(Entries for locating text and elements)
——————————

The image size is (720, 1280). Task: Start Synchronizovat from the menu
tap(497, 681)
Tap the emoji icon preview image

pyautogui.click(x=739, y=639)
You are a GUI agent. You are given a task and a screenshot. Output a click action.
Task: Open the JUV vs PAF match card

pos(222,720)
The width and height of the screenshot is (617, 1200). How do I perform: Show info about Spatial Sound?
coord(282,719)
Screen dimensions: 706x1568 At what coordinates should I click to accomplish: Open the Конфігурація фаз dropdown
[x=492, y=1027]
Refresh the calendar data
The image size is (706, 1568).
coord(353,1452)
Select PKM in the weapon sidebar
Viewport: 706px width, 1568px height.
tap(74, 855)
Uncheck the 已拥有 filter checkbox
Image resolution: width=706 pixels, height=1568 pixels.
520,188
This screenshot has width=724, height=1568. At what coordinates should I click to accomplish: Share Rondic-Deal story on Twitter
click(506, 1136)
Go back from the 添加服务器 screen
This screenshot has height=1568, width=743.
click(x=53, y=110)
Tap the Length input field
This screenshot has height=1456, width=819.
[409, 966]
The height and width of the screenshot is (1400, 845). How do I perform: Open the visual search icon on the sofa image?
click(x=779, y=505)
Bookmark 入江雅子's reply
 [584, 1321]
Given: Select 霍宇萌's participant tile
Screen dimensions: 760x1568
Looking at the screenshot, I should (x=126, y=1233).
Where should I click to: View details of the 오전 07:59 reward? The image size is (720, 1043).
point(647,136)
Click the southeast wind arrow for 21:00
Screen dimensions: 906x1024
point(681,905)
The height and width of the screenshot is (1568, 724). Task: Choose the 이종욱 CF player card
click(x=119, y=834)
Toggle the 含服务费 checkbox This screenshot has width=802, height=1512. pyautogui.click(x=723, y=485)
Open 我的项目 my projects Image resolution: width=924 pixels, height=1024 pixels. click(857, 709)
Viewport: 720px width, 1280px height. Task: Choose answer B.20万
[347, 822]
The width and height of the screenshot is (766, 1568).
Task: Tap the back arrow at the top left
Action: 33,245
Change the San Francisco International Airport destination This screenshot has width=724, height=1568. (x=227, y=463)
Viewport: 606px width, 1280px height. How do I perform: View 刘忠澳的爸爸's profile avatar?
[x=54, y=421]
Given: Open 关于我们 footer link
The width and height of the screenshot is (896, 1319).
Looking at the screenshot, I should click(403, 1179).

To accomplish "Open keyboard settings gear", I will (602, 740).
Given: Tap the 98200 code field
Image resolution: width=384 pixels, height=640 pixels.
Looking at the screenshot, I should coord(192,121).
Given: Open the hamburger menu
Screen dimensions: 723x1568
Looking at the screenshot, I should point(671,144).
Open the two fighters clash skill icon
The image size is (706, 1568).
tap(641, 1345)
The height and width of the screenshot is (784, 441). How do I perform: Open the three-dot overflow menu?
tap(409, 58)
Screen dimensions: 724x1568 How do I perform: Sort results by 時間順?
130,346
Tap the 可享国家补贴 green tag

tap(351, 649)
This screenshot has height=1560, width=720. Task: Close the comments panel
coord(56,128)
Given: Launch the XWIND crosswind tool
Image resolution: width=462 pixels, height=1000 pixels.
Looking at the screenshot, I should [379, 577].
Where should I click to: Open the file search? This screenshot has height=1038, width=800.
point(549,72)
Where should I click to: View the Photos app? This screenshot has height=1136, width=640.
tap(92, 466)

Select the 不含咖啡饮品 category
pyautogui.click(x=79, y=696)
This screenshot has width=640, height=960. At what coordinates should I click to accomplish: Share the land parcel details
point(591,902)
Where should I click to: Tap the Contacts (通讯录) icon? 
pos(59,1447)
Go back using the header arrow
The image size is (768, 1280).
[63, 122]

——————————

## GIVEN INSTRUCTION
Copy out the stretch of material that starts at the line containing "Screen dimensions: 724x1568" and runs to the end, swapping "comments panel" for "chat panel" and changing nothing else.

## ANSWER IN FULL
Screen dimensions: 724x1568 How do I perform: Sort results by 時間順?
130,346
Tap the 可享国家补贴 green tag

tap(351, 649)
This screenshot has height=1560, width=720. Task: Close the chat panel
coord(56,128)
Given: Launch the XWIND crosswind tool
Image resolution: width=462 pixels, height=1000 pixels.
Looking at the screenshot, I should [379, 577].
Where should I click to: Open the file search? This screenshot has height=1038, width=800.
point(549,72)
Where should I click to: View the Photos app? This screenshot has height=1136, width=640.
tap(92, 466)

Select the 不含咖啡饮品 category
pyautogui.click(x=79, y=696)
This screenshot has width=640, height=960. At what coordinates should I click to accomplish: Share the land parcel details
point(591,902)
Where should I click to: Tap the Contacts (通讯录) icon? 
pos(59,1447)
Go back using the header arrow
The image size is (768, 1280).
[63, 122]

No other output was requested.